* TEXTO EXTRAÍDO
Carmen Gutiérrez-Jordano.

Dpto. de Pintura de la Universidad de Sevilla.





Resumen

En este trabajo partimos de la otredad monstruosa que representan Gregorio Samsa y Frankenstein para analizar la deshumanización dominante en el mundo tecnológico actual y su voluntad de poder. Esos personajes nos ofrecen el modelo para pensar la violenta e inhumana actitud actual de aproximarnos a la alteridad animal que ha provocado un genocidio animal. Una parte del arte actual representa una actitud empática de afirmación y salvación de la otredad animal.




Palabras clave: Alteridad, animales, Samsa, Frankenstein, arte, literatura, empatía.






Introducción

La cultura occidental humanista y antropocentrista ha defendido la superioridad del ser humano como canon universal de medida del resto de seres. “El hombre es la medida de todas las cosas”, escribió en el s. V a. C. Protágoras (1996: 98). Desde esa perspectiva, el animal solo podía ser valorado y comprendido de forma negativa, ya que efectivamente el animal ‘no es’ humano. En el Génesis, el ser humano -concretamente el hombre, no la mujer- recibe el poder de dar nombre a las bestias por parte de dios. El dominio del ser humano sobre los animales comenzó así, con el poder de nombrar. Derrida acuñó el término ‘animot’ (Derrida 2008: 58) para designar la capacidad que el ser humano ha ejercido mediante la palabra ‘animal’ de nombrar y homogeneizar a innumerables especies, olvidando injustamente las diferencias de cada una de ellas. Este trabajo pretende mostrar que el arte representa una contribución a una actitud bien contraria a este antropocentrismo violento, una actitud de respeto y salvación de la alteridad animal. Para ello, además de valernos de algunos ejemplos del arte actual, vamos a desplegar el significado de dos grandes personajes literarios: Gregorio Samsa y Frankenstein.

 

La deshumanización de Frankenstein y Gregorio Samsa

El vínculo entre el ser humano y el animal ha dado lugar a distintas versiones. A veces se ha humanizado al animal desanimalizándolo y sin humanizarlo del todo. Así, el ratón Mickey Mouse, al tiempo, representa falsamente a un ser humano e insuficientemente a un animal. Otras veces, el ser humano ha sido animalizado, como ocurre en La metamorfosis que Kafka escribió en 1915. Ahora bien, en este caso, y en otros, la animalización equivale a una deshumanización, un proceso negativo. La inexplicable metamorfosis con que comienza la obra kafkiana convierte a Gregorio Samsa en alguien extraño para él mismo, en un insecto que, aunque es descrito, no sabemos a ciencia cierta ni su forma, ni tamaño ni su color. Samsa deviene ‘otro’, se ha alterado. La consumación de esta alteración es la animalización, que, a su vez, es alienación, extrañamiento, pérdida de la propia esencia. Lo animal es entonces comprendido como algo negativo, como tergiversación de lo humano. Pero lo más inquietante es que Kafka parece sugerir que el extrañamiento del ser humano en el mundo actual es tal, que lo único que le queda de humano es paradójicamente lo que tiene de animal.

* DATOS REGISTRADOS
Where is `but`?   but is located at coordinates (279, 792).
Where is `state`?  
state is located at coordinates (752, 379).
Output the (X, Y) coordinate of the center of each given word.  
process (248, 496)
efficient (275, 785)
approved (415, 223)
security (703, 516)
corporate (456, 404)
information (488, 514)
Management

* TAREA ESCRITA 1
Redacte una versión más breve del párrafo del texto extraído que comienza con «La cultura occidental humanista y antropocentrista», conservando sus datos principales.
* TAREA ESCRITA 2
Ordene como lista numerada todo el listado desde la línea que contiene "efficient (275, 785)" hasta el final del listado, ambos extremos incluidos y sin las líneas en blanco.

* RESPUESTA ESCRITA 1
La cultura occidental, humanista y antropocentrista, ha defendido al ser humano como medida de los demás seres, como ya afirmó Protágoras en el s. V a. C. Desde esa perspectiva, el animal solo podía valorarse negativamente, por no ser humano. En el Génesis, dios concede al hombre el poder de nombrar a las bestias, y con ese poder comienza su dominio sobre ellas. Derrida acuñó el término 'animot' para designar cómo la palabra 'animal' nombra y homogeneiza innumerables especies, ignorando sus diferencias. El trabajo pretende mostrar que el arte contribuye a una actitud contraria, de respeto y salvación de la alteridad animal. Para ello recurre a ejemplos del arte actual y a los personajes de Gregorio Samsa y Frankenstein.

* RESPUESTA ESCRITA 2
1. efficient (275, 785)
2. approved (415, 223)
3. security (703, 516)
4. corporate (456, 404)
5. information (488, 514)
6. Management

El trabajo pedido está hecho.